▸ ПРЕДОСТАВЛЕННЫЙ ТЕКСТ:
====
К президенту не пустили даже его первого помощника Илюшина. Было ясно: Ельцин чувствует себя неважно. Некоторое успокоение наступило тогда, когда пришло сообщение, что в Кремлевской больнице находится дежурный офицер с ядерным чемоданчиком. В тот момент это был единственный человек в России, который напрямую мог получить команду от президента в случае ядерного кризиса. Наконец, врачи открыто сказали, что остаток октября и весь ноябрь уйдет на реабилитацию президента. А Коржаков будто бы распорядился сообщить в СМИ, что президент продолжает контролировать ситуацию в стране. Это было грустно и смешно. По этому поводу у нас в ГШ острословы зло шутили: «Не приходя в сознание, президент управляет страной».
Поскольку министр обороны отсутствовал, страховка ядерного чемоданчика президента автоматически переходила к начальнику Генштаба генералу армии Михаилу Колесникову. Для всех дежурных смен и расчетов Стратегических ядерных сил в очередной раз начинались неуютные времена…
5 ноября 1995 года министр обороны РФ генерал армии Павел Грачев сделал «сенсационное» заявление для прессы: он приглашен на беседу к президенту в Центральную кремлевскую больницу. В МО и ГШ многие уже знали, что основная тема предстоящего разговора — Югославия. К тому моменту Грачев уже провел крайне сложные переговоры с Перри по поводу принципов участия российских десантников в миротворческих силах в Боснии. Многие вопросы так и повисли в воздухе, их Грачеву предстояло доработать в ходе очередной встречи с американцами в Брюсселе 8–9 ноября.
====
▸ ИСХОДНЫЕ ДАННЫЕ:
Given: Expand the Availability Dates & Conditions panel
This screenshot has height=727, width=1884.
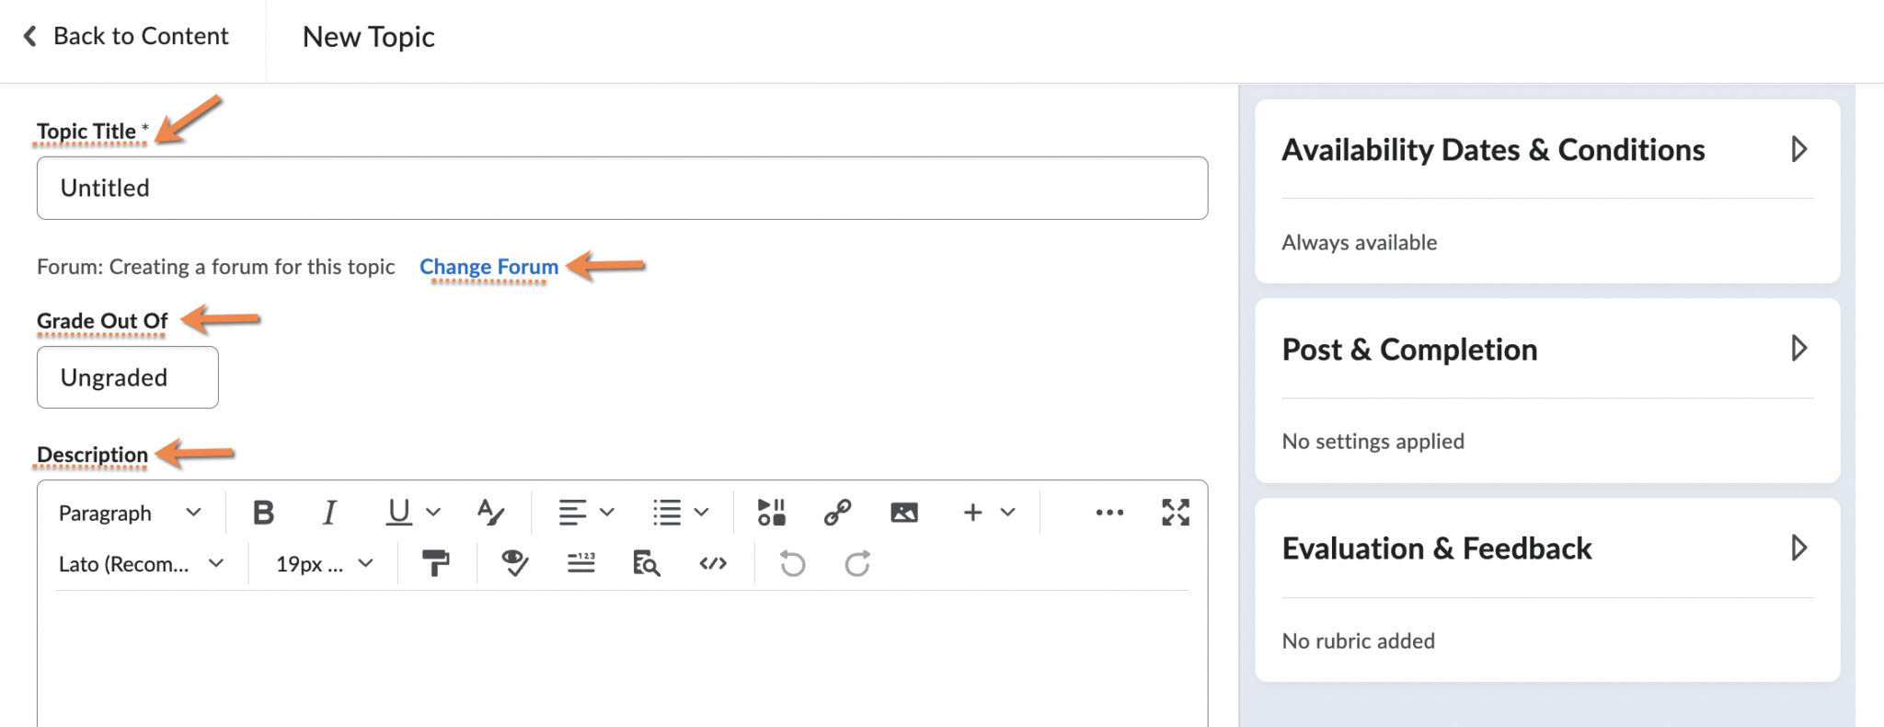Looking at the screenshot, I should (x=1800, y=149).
====
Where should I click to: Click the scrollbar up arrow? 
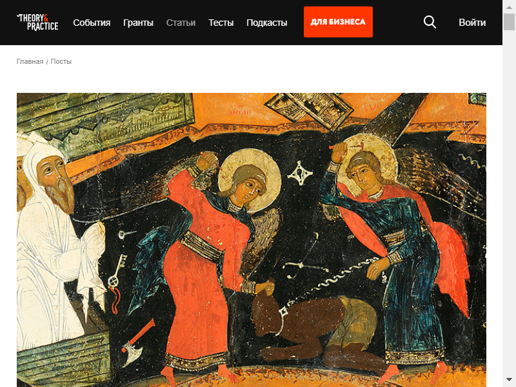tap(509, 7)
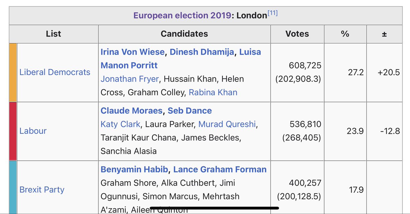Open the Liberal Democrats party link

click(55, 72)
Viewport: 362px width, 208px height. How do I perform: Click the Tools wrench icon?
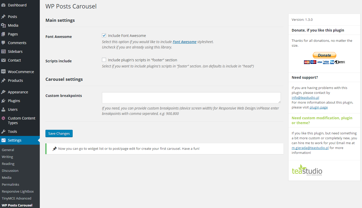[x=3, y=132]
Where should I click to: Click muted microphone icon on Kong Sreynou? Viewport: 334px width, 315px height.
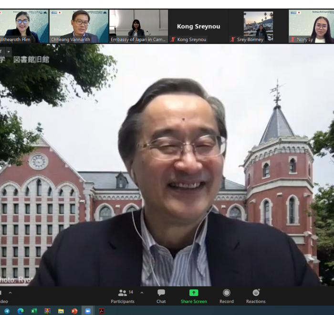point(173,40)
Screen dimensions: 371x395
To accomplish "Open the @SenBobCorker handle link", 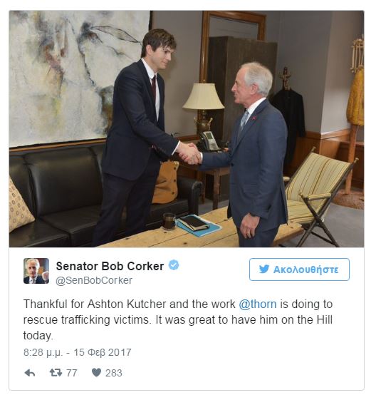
====
▸ ЗАДАНИЯ ДЛЯ ВЫПОЛНЕНИЯ:
**1.** Кому, согласно тексту о болезни Ельцина, автоматически переходила страховка ядерного чемоданчика президента, пока министр обороны отсутствовал?
**2.** Переведите на английский язык предложение из текста о болезни Ельцина: «5 ноября 1995 года министр обороны РФ генерал армии Павел Грачев сделал «сенсационное» заявление для прессы: он приглашен на беседу к президенту в Центральную кремлевскую больницу».
**3.** Продолжите текст о болезни Ельцина с того места, на котором он заканчивается.
Записи в этой работе не используются.

▸ РЕЗУЛЬТАТЫ ВЫПОЛНЕНИЯ:
**1.** Начальнику Генштаба генералу армии Михаилу Колесникову.

**2.** On November 5, 1995, Russian Defense Minister General of the Army Pavel Grachev made a "sensational" statement to the press: he had been invited to a meeting with the president at the Central Kremlin Hospital.

**3.**
В Америке он так и не смог добиться главного — не допустить того, чтобы российский контингент подчинялся натовскому командованию. Россия шаг за шагом уступала инициативу в явном и скрытом соперничестве с США за влияние на Балканах. У Москвы был прекрасный шанс вырвать стратегическую инициативу в развязывании балканской проблемы — провести встречу трех президентов под эгидой Кремля. Но болезнь Ельцина лишила нас этой возможности. Клинтон, затащив югославских президентов на одну из своих военно-воздушных баз, почти принудил их принять американские условия…
Судя по документам, которые готовились в аппарате Грачева для встречи с президентом 5 ноября, речь должна была идти не только о Югославии, но и о Чечне, финансировании армии, участии Вооруженных Сил в выборах и о состоянии их боеготовности. Но Ельцин так и не принял в тот день министра обороны. И это было еще одним подтверждением того, что президент чувствует себя неважно. Настораживало и другое: в какой уж раз без участия президента решался стратегический военно-политический вопрос, от которого зависели позиции России в Европе. И невозможно было понять, кто же будет нести за это ответственность.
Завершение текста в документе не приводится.